The patterns we've explored include:

Canonical data modeling: A canonical data model is a predictably-structured, technology-agnostic data structure that represents the system as a whole instead of each component having its own representation of the data. Discrete bits of information are interconnected based on relationships between them and contextualized with metadata. This allows users and machines to consume content easily without specifically caring about the underlying technologies driving the system.

Working draft of our CDM

Loose coupling: Loose coupling is the practice of organizing a system into independent, distinct subsystems that communicate with one another to support the complete operation of the system. The implementation of how to split the operation of the system into subsystems depends on the needs of the system, the capabilities it requires, the infrastructure, and the way product and technology teams work together.

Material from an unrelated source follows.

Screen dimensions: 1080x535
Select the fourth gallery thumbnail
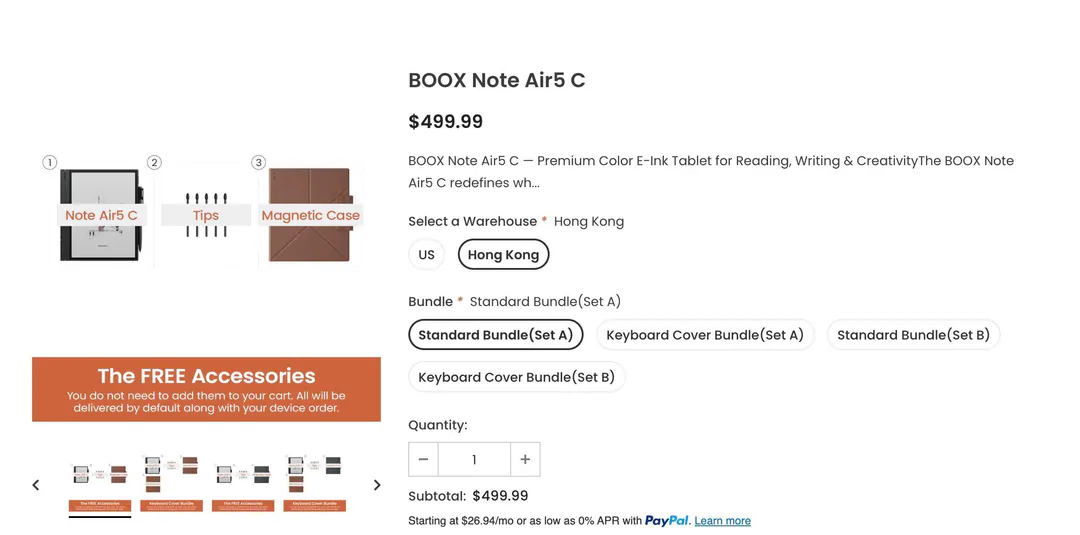pyautogui.click(x=315, y=484)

Event-based interactions and event sourcing: The event-based interactions pattern defines the way that subsystems interact with each other in a loosely coupled system. Instead of querying a central database, separate subsystems exchange information publishing and consuming “events”. Each event contains information about a change that has occurred, regardless of where the change originated. These events can be consumed by the rest of the system, allowing each subsystem to remain distinct and encapsulated but still share, subscribe, and respond to operations done by other subsystems.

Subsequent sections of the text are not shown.